| Prompt |
According to the text on the missionary work in Africa, where did the author's husband take medical work while home on furlough in 1886-87?

| Exercise text |
------------------------

Peyton Adams Eubank
Missionary - Africa 1882 - 1892

Memories of a Missionary Tour of Duty in Africa: 1882 - 1892
by Laura Boardman Houchens Eubank
Wife of Rev. Peyton Adams Eubank
Missionaries To Nigeria 1882
Southern Baptist Foreign Mission Board, Richmond, VA.

Medical Needs

Our work there went on much the same as at other places. We had our little school with native teachers, our mission children, many of whom in later years became our teachers and preachers, our Sunday services, our street preaching and our house to house visiting. We also had medical work of a kind. We had no hospital, no organized work in that line at all and no sort of appropriation for such work as I remember. The missionaries just did what they could with the simple equipment available and with their limited knowledge. When we were at home on furlough in 1886-87 my husband took work at the Medical School at the University of Missouri but this was all at his own expense and naturally very limited. It was during this year at home that our son was born. We had many applications for medical aid, some very simple and some that needed the equipment of a Mayo Institute. Some we were able to help and some died as they do everywhere.

------------------------

| Data |
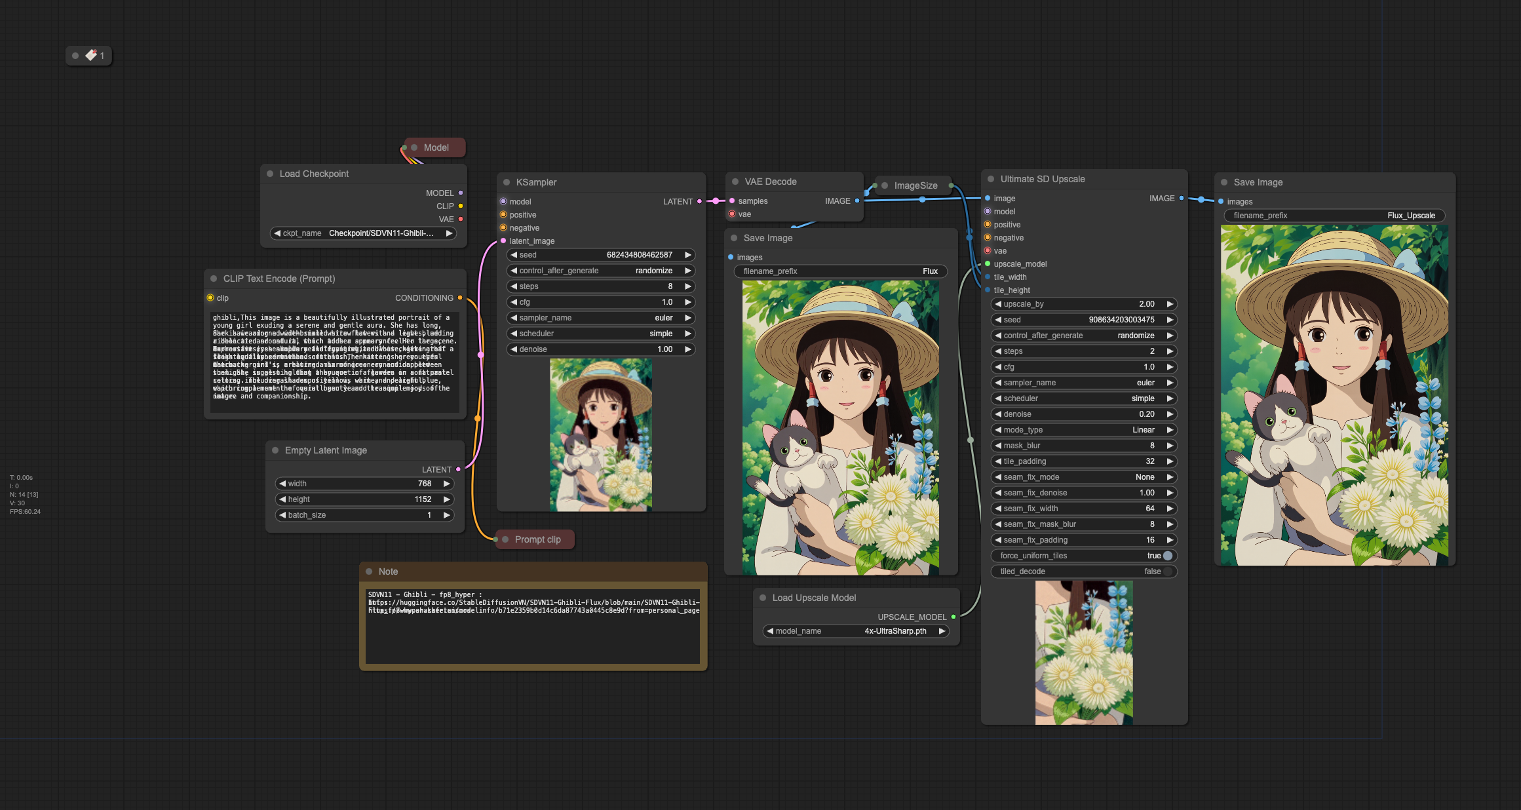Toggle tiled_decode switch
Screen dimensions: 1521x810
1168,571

------------------------

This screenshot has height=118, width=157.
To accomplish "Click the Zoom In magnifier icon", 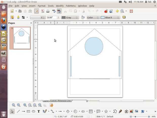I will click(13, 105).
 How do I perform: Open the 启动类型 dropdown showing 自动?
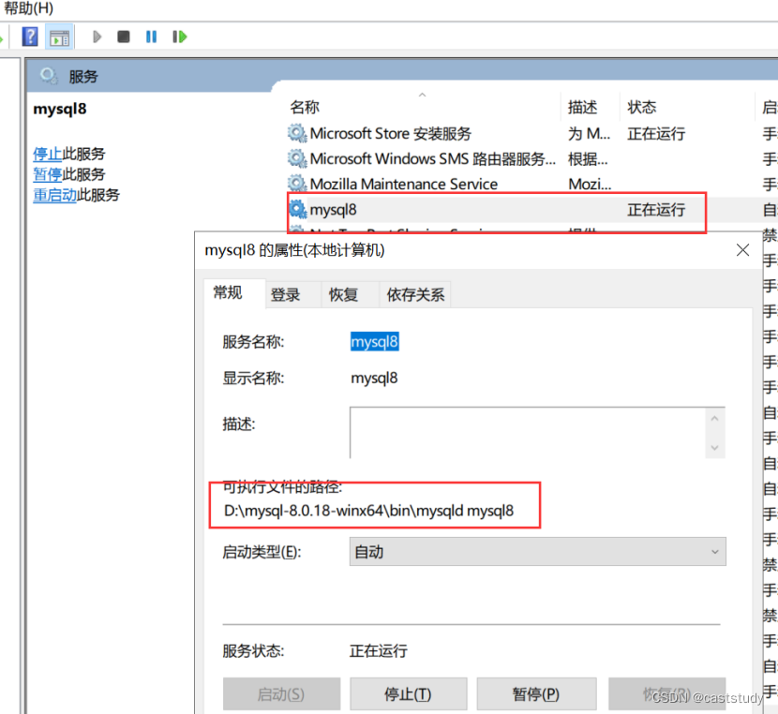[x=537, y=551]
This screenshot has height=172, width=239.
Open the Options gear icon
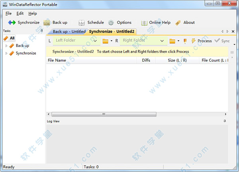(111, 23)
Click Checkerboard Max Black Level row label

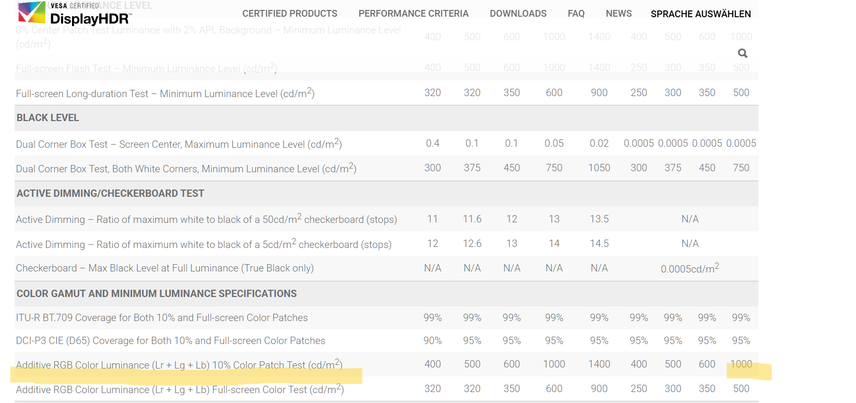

------------------------

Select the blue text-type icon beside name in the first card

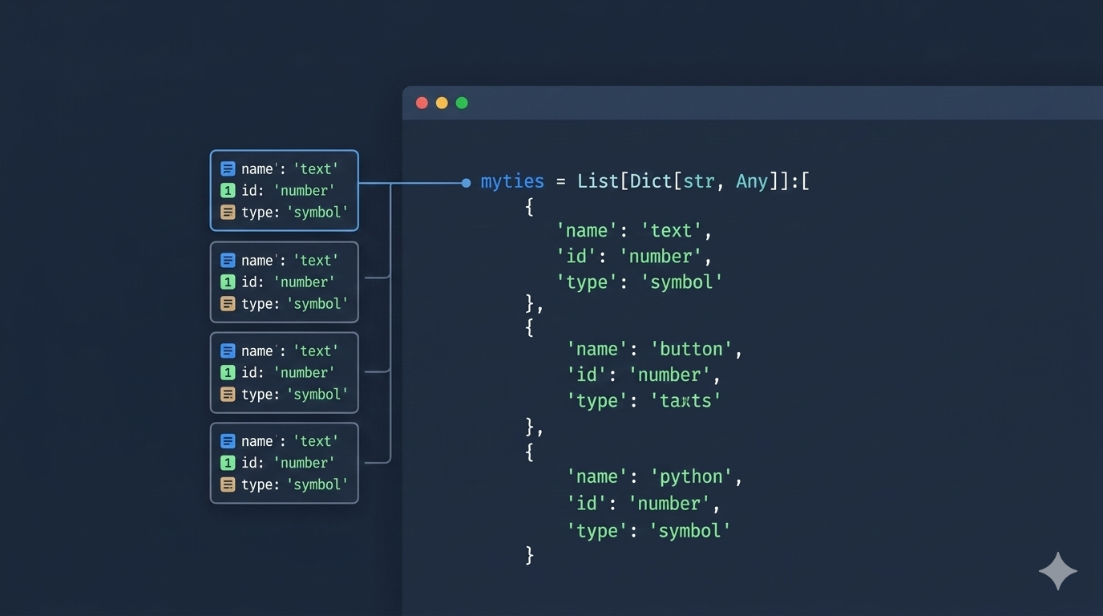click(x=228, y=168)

------------------------

| Exercise response |
He took work at the Medical School at the University of Missouri.